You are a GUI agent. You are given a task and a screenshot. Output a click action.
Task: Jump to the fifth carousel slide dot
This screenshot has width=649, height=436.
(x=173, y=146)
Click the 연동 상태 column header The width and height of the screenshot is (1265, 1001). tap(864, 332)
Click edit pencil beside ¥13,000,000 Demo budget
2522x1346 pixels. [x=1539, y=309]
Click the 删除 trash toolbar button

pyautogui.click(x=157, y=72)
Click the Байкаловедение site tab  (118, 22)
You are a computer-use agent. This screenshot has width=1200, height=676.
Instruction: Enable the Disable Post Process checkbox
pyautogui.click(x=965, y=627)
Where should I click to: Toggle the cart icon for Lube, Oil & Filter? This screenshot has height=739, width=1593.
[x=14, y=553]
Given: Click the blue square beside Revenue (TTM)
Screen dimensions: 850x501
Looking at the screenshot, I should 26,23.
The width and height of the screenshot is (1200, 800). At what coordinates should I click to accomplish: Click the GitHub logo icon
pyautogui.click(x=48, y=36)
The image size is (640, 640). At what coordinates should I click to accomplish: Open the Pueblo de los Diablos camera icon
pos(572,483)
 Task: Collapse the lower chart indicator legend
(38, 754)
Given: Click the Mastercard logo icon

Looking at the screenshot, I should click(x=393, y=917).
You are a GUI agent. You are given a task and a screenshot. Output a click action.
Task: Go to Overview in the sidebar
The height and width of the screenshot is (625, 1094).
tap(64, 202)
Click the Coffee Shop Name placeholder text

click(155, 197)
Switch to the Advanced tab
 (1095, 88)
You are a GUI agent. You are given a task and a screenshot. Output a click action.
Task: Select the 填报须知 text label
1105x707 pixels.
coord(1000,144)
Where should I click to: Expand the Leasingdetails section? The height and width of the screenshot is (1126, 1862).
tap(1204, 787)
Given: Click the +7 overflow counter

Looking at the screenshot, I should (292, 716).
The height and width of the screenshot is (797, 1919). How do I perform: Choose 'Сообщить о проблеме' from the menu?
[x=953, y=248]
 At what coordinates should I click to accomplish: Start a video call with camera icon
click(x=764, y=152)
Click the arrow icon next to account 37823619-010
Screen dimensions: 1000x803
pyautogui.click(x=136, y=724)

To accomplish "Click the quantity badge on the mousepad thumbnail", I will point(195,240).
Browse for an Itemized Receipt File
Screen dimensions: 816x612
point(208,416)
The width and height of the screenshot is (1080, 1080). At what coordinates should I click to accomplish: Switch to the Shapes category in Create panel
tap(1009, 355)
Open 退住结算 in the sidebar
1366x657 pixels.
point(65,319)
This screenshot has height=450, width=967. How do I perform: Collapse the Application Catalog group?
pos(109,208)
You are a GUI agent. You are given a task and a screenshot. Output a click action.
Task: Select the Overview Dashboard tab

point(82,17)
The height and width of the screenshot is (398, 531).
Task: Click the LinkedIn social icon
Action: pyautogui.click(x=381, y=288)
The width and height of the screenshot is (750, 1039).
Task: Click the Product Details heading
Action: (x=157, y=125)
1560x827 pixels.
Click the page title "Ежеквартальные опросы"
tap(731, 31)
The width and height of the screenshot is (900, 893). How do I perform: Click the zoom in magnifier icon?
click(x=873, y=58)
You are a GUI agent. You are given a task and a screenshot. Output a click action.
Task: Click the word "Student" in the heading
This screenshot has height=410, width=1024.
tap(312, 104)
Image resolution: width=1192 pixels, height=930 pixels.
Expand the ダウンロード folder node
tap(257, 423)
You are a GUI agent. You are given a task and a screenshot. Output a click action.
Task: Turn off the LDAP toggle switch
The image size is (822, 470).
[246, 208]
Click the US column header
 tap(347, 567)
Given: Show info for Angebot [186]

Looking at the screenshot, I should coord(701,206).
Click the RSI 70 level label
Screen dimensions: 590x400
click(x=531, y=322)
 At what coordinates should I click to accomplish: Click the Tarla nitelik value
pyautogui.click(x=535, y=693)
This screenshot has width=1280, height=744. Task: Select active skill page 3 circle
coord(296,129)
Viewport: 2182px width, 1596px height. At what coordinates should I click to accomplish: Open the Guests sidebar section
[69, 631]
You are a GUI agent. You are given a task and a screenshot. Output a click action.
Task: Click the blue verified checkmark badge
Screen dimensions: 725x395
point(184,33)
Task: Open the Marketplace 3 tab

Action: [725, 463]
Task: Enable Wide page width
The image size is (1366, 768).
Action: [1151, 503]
----------------
• **What you need to do**: Rewrite the listing above with every occurrence of "GUI agent" changed to "screen agent", leaving all other text as it is.

• **Reply**:
You are a screen agent. You are given a task and a screenshot. Output a click action.
Task: Jump to the fifth carousel slide dot
This screenshot has width=649, height=436.
(x=173, y=146)
Click the 연동 상태 column header The width and height of the screenshot is (1265, 1001). tap(864, 332)
Click edit pencil beside ¥13,000,000 Demo budget
2522x1346 pixels. [x=1539, y=309]
Click the 删除 trash toolbar button

pyautogui.click(x=157, y=72)
Click the Байкаловедение site tab  (118, 22)
You are a computer-use agent. This screenshot has width=1200, height=676.
Instruction: Enable the Disable Post Process checkbox
pyautogui.click(x=965, y=627)
Where should I click to: Toggle the cart icon for Lube, Oil & Filter? This screenshot has height=739, width=1593.
[x=14, y=553]
Given: Click the blue square beside Revenue (TTM)
Screen dimensions: 850x501
Looking at the screenshot, I should 26,23.
The width and height of the screenshot is (1200, 800). At what coordinates should I click to accomplish: Click the GitHub logo icon
pyautogui.click(x=48, y=36)
The image size is (640, 640). At what coordinates should I click to accomplish: Open the Pueblo de los Diablos camera icon
pos(572,483)
 Task: Collapse the lower chart indicator legend
(38, 754)
Given: Click the Mastercard logo icon

Looking at the screenshot, I should click(x=393, y=917).
You are a screen agent. You are given a task and a screenshot. Output a click action.
Task: Go to Overview in the sidebar
The height and width of the screenshot is (625, 1094).
tap(64, 202)
Click the Coffee Shop Name placeholder text

click(155, 197)
Switch to the Advanced tab
 (1095, 88)
You are a screen agent. You are given a task and a screenshot. Output a click action.
Task: Select the 填报须知 text label
1105x707 pixels.
coord(1000,144)
Where should I click to: Expand the Leasingdetails section? The height and width of the screenshot is (1126, 1862).
tap(1204, 787)
Given: Click the +7 overflow counter

Looking at the screenshot, I should (292, 716).
The height and width of the screenshot is (797, 1919). How do I perform: Choose 'Сообщить о проблеме' from the menu?
[x=953, y=248]
 At what coordinates should I click to accomplish: Start a video call with camera icon
click(x=764, y=152)
Click the arrow icon next to account 37823619-010
Screen dimensions: 1000x803
pyautogui.click(x=136, y=724)

To accomplish "Click the quantity badge on the mousepad thumbnail", I will point(195,240).
Browse for an Itemized Receipt File
Screen dimensions: 816x612
point(208,416)
The width and height of the screenshot is (1080, 1080). At what coordinates should I click to accomplish: Switch to the Shapes category in Create panel
tap(1009, 355)
Open 退住结算 in the sidebar
1366x657 pixels.
point(65,319)
This screenshot has height=450, width=967. How do I perform: Collapse the Application Catalog group?
pos(109,208)
You are a screen agent. You are given a task and a screenshot. Output a click action.
Task: Select the Overview Dashboard tab

point(82,17)
The height and width of the screenshot is (398, 531).
Task: Click the LinkedIn social icon
Action: pyautogui.click(x=381, y=288)
The width and height of the screenshot is (750, 1039).
Task: Click the Product Details heading
Action: (x=157, y=125)
1560x827 pixels.
Click the page title "Ежеквартальные опросы"
tap(731, 31)
The width and height of the screenshot is (900, 893). How do I perform: Click the zoom in magnifier icon?
click(x=873, y=58)
You are a screen agent. You are given a task and a screenshot. Output a click action.
Task: Click the word "Student" in the heading
This screenshot has height=410, width=1024.
tap(312, 104)
Image resolution: width=1192 pixels, height=930 pixels.
Expand the ダウンロード folder node
tap(257, 423)
You are a screen agent. You are given a task and a screenshot. Output a click action.
Task: Turn off the LDAP toggle switch
The image size is (822, 470).
[246, 208]
Click the US column header
 tap(347, 567)
Given: Show info for Angebot [186]

Looking at the screenshot, I should coord(701,206).
Click the RSI 70 level label
Screen dimensions: 590x400
click(x=531, y=322)
 At what coordinates should I click to accomplish: Click the Tarla nitelik value
pyautogui.click(x=535, y=693)
This screenshot has width=1280, height=744. Task: Select active skill page 3 circle
coord(296,129)
Viewport: 2182px width, 1596px height. At what coordinates should I click to accomplish: Open the Guests sidebar section
[69, 631]
You are a screen agent. You are given a task and a screenshot. Output a click action.
Task: Click the blue verified checkmark badge
Screen dimensions: 725x395
point(184,33)
Task: Open the Marketplace 3 tab

Action: [725, 463]
Task: Enable Wide page width
The image size is (1366, 768).
Action: [1151, 503]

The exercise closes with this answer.